DeepSpeech training voice sample duration

i am working on Indian English. i took voice samples of 9 to 10 sec. in my audio samples, speaker speaks too fast. that is why many words comes under 10 sec voice files. do you thik it is too big for deepspeech training. if you think it is too big, i will reduce the voice samples from 10 sec to 5 sec duration. please review the voice transcript and let me just know if each line transcript is too big for deepspeech training

i am using 10 sec voice files with nvdia gtx1080 4 core gpu.

training parameters are
–train_batch_size 24
–test_batch_size 48
–n_hidden 2048
–epochs 3
–learning_rate 0.0001
–dropout_rate 0.2
–lm_alpha 0.75
–lm_beta 1.85 \

so can i assume this gpu setup and training parameters are fine for my 10 sec voice transcripts. or should i take 5 sec voice samples instead of 10 sec to reduce high no of words per voice samples.

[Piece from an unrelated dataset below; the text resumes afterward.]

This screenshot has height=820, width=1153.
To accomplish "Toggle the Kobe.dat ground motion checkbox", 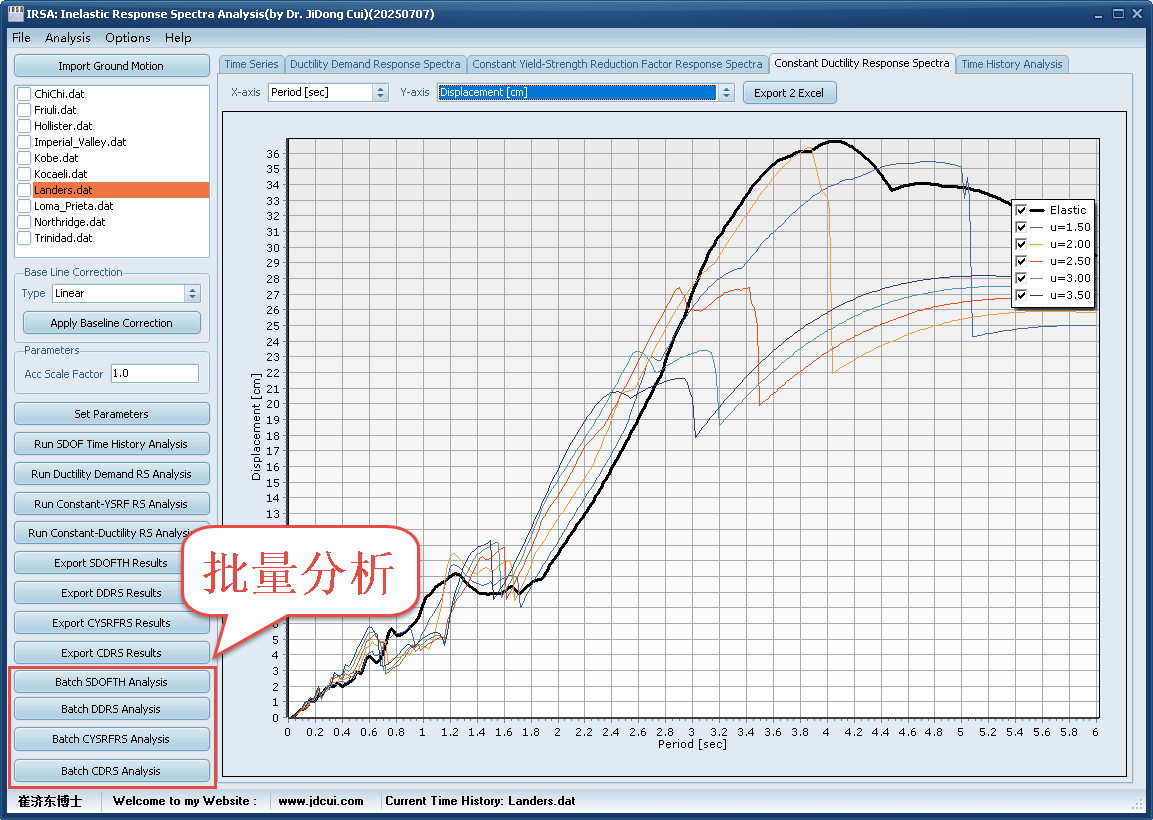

That’s 8GB RAM or 11GB RAM ?

Basically, maximum audio sample length depends on:

  • how many RAM your GPU has
  • how big your batches are
  • how you fit short / long audio together

If your audio samples are too big and you push too much in each batch, then this will not fit in your GPU memory and you will get GPU OOM errors: the forum is full of people asking help on that.

Our importers limits each sample to ~10-15 secs, depending on each case, so that you can achieve good batch size on 8GB/11GB RAM GPUs.

There’s no one-size-fits-all value, though, you need to experiment in your own case.

in my Indian voice transcript, speaker speaks too fast and pronounces 30 words average in 10 sec as given in the snapshot above. so can i assume that is fine with my 11 GB gpu setup with train/test batch size of 24/48.

or should i continue with 10 sec voice duration till that time of getting GPU OOM error. i want to be sure at first about that. if i get OOM error after building 100 hour data, i have to do lot of rework again to convert each 10 sec data again to 5 sec data. i want to avoid that rework and that is why to be sure that i am using appropriate duration to avoid future rework arising out of OOM gou error.

I don’t understand your statement here, what’s the link between pace of your speakers and the batch size ?

so what i have understood there is no upper threshold of words per voice samples in 10/12 sec duration until i get OOM GPU error.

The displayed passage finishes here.